I've now reproduced it with a vanilla 3.2.6 kernel, I'm attaching the kernel messages captured with netconsole.

The commands used are as follows:

mdadm --zero-superblock /dev/disk/by-id/ata-XXX-part1
mdadm --zero-superblock /dev/disk/by-id/ata-YYY-part3
mdadm --create /dev/md3 --metadata=0.90 --assume-clean -l1 -n2 \
 /dev/disk/by-id/ata-XXX-part1 \
 /dev/disk/by-id/ata-YYY-part3
mdadm --grow /dev/md3 --bitmap=internal
dd if=/dev/zero of=/dev/md3 bs=1M count=1

mdadm is Debian version 3.2.3-2.
Comment 1 Flavio Stanchina 2012-03-18 11:30:28 UTC
Created attachment 72641 [details]
kernel messages
Comment 2 Flavio Stanchina 2012-03-18 11:30:58 UTC
Created attachment 72642 [details]
kernel config
Comment 3 Neil Brown 2012-03-18 22:20:57 UTC
Thanks for the report.

I believe this is fixed by:

http://neil.brown.name/git?p=md;a=commitdiff;h=37b8fb4a7443ad1d83a977f4b1720b5617447fed

which I have queued to send to Linus as soon as 3.3 is out.  It will then be added to recent stable kernels.

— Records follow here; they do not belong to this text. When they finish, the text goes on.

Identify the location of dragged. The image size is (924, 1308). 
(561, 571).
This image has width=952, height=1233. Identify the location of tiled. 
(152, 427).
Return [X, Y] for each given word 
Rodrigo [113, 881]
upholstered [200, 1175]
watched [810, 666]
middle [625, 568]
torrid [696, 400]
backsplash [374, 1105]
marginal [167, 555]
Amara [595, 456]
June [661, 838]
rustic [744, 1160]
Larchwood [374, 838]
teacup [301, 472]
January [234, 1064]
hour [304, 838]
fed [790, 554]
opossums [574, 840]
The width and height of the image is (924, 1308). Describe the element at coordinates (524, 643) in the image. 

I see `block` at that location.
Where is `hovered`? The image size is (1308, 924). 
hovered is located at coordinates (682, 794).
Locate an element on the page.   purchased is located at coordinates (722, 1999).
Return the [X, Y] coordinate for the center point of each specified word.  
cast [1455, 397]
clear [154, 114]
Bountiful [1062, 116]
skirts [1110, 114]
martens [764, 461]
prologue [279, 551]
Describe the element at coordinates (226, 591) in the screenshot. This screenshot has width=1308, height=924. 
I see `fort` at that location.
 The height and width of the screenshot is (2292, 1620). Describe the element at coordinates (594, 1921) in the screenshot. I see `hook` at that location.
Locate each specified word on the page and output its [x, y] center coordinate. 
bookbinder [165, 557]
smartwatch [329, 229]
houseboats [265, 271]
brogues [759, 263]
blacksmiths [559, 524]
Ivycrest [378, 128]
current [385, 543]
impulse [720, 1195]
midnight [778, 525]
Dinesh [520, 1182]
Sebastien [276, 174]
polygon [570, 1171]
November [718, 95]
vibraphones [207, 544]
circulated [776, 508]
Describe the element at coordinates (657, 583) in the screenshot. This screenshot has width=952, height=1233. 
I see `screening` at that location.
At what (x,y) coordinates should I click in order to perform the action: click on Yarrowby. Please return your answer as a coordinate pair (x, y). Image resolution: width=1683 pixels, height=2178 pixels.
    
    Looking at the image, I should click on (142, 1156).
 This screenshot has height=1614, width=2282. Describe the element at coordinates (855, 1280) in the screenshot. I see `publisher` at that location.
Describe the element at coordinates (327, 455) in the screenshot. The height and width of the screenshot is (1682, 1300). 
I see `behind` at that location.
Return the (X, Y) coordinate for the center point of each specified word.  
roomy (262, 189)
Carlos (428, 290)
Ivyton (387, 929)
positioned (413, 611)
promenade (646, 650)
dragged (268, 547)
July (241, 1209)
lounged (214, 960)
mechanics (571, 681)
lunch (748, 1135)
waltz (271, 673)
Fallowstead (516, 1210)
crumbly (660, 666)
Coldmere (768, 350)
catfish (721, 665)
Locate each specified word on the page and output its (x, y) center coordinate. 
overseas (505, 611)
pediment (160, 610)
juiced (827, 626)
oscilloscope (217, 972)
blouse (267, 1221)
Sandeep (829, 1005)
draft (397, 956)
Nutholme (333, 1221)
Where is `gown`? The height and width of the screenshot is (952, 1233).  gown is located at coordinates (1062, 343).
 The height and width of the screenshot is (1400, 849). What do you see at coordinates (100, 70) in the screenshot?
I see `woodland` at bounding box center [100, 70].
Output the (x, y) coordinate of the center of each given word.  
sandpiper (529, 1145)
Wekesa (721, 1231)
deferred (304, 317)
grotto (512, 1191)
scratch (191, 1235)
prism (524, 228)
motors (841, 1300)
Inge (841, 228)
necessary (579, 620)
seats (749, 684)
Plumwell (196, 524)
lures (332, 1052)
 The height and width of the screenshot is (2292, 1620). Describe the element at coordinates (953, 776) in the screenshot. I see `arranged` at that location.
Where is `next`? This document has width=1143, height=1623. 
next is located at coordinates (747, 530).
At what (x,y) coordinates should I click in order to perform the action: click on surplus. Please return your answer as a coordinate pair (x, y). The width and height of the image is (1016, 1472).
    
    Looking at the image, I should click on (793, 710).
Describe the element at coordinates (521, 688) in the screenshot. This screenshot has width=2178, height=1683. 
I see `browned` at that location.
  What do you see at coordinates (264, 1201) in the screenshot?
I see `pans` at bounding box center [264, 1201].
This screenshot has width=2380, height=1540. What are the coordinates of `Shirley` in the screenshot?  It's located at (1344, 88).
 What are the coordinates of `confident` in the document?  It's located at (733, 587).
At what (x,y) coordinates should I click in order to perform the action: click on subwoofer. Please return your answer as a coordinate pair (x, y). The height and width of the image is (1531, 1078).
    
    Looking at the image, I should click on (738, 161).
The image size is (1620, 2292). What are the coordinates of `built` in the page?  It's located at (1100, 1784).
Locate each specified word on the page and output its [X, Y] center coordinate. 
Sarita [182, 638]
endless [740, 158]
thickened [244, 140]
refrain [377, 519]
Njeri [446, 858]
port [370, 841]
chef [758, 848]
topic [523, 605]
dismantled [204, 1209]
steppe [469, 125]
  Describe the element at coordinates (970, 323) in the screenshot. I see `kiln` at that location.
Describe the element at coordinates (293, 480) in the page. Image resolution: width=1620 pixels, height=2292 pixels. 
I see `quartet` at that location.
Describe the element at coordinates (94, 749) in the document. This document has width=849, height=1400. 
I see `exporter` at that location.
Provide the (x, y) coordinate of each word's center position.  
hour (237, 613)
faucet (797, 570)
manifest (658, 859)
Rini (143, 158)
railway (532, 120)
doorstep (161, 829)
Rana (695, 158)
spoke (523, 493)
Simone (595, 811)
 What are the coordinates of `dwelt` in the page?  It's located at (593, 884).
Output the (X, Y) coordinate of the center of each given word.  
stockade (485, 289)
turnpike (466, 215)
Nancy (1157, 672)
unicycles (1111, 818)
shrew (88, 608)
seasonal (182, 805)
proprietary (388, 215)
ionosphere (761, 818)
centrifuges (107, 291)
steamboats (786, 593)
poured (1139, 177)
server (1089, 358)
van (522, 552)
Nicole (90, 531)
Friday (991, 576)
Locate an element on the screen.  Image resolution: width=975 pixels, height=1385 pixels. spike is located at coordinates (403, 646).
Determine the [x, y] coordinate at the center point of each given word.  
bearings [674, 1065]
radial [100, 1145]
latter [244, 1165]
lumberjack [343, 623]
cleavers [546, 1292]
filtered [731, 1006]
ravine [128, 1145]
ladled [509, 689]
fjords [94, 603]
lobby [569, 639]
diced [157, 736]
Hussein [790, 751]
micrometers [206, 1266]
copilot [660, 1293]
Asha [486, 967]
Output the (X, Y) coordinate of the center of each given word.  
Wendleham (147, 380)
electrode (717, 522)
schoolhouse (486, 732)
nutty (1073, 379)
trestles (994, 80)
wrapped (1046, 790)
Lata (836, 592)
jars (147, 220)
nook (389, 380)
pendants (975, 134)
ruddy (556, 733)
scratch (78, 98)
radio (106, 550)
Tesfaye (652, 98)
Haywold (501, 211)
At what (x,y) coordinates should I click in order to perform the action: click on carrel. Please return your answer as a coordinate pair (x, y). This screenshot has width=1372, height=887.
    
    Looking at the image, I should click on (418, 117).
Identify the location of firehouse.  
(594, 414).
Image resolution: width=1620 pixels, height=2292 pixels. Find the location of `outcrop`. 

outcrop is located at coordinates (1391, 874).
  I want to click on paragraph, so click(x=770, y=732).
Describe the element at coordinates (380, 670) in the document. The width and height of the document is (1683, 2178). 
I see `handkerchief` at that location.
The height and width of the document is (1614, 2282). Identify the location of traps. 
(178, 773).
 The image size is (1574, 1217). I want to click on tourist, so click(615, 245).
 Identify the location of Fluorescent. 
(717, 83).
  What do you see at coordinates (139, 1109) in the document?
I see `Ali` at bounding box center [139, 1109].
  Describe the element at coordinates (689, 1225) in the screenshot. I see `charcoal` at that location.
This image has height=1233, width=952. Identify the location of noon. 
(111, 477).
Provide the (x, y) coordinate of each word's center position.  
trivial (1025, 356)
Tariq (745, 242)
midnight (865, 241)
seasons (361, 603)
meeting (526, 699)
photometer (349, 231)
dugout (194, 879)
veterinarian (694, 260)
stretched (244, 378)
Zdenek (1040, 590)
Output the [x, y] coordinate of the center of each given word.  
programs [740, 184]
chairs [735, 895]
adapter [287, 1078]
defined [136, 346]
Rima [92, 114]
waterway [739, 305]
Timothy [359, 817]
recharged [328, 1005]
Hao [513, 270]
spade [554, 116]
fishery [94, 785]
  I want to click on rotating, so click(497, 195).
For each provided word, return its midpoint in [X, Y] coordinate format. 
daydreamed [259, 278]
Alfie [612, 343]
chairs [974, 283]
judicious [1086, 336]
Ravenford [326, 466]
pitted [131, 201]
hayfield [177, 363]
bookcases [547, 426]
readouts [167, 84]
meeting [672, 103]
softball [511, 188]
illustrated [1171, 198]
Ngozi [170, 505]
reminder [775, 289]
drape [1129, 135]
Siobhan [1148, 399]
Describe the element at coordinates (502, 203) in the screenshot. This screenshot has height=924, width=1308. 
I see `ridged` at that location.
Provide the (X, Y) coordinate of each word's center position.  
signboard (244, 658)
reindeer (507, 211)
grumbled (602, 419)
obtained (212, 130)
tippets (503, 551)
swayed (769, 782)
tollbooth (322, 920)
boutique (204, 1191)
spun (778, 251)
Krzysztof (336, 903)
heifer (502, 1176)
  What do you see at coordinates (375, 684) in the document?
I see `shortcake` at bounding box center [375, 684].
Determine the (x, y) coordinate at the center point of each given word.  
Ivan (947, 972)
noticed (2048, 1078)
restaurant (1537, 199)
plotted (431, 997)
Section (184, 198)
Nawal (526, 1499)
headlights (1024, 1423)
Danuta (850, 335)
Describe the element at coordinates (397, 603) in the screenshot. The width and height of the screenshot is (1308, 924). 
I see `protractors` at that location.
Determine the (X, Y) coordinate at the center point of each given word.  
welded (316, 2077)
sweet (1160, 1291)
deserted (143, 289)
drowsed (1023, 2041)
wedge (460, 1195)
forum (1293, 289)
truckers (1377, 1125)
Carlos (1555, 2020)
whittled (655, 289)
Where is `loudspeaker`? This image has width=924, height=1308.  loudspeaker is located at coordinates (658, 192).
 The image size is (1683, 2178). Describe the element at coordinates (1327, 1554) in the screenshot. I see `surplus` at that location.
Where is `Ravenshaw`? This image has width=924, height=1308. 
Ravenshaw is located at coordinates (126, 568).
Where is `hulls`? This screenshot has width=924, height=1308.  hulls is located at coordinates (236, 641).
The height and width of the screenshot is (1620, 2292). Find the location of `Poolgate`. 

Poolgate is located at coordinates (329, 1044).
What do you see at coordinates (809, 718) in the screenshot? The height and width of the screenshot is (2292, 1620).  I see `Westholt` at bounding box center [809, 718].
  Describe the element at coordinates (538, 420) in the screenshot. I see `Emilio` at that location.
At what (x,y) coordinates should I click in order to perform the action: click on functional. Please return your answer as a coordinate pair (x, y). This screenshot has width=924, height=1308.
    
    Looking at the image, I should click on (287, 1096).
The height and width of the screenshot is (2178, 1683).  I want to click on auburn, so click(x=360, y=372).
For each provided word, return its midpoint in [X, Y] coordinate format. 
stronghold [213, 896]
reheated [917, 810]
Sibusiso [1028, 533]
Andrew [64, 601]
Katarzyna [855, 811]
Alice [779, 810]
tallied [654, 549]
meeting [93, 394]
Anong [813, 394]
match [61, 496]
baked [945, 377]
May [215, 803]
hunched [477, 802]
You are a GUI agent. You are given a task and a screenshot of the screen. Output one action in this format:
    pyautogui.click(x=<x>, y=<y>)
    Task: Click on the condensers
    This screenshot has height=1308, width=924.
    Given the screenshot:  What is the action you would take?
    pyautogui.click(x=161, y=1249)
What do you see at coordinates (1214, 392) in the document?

(maybe I should just submit it now .. but I thought 3.3 was imminent).
Comment 4 Flavio Stanchina 2012-03-20 20:43:53 UTC
I applied the patch to a vanilla 3.2.6 and tried again, but got the same crash. I'm sorry I didn't capture the kernel messages as I was in a hurry, but can do that if you think it might be useful.
Comment 5 Neil Brown 2012-03-20 20:57:50 UTC
Yes please - and double check that you are really running the new kernel as I have a high degree of confidence that the patch fixes that problem.
Comment 6 Flavio Stanchina 2012-03-22 21:04:45 UTC
Well, it appears that I did indeed boot the wrong kernel. After I applied your patch and rebuilt the kernel, "make deb-pkg" added a + to the version number (I suppose it's meant to signal that the sources aren't pristine) and to apt-get, a trailing + means "install the package with this name WITHOUT the +" so it installed the unpatched kernel again. :-/

I've now rebuilt and installed the right kernel and I can confirm that your patch fixes the crash I've seen. However, you might want to look at the trace I'm attaching, because at 157.8 seconds there's another kernel BUG in drivers/md/md.c, probably unrelated to the bitmap thing but still firmly in your territory. :)

After creating the array, I ran "dd if=/dev/zero of=/dev/md3 bs=1M count=1" as usual and it survived. I ran dd again without count=1 to stress test the thing a bit more, oblivious to the fact that job control is disabled in a shell started with init=/bin/bash, so after a minute or so when I was satisfied that it was working fine I just hit Ctrl+Alt+Del and I got the kernel BUG you'll find in the trace.
Comment 7 Flavio Stanchina 2012-03-22 21:05:37 UTC
Created attachment 72687 [details]
kernel trace with a different BUG
Comment 8 Neil Brown 2012-03-22 21:19:51 UTC
Thanks.
That second one is fixed by:

http://neil.brown.name/git?p=md;a=commitdiff;h=c744a65c1e2d59acc54333ce80a5b0702a98010b

already sent to Linus, but he doesn't seem to have pulled it yet.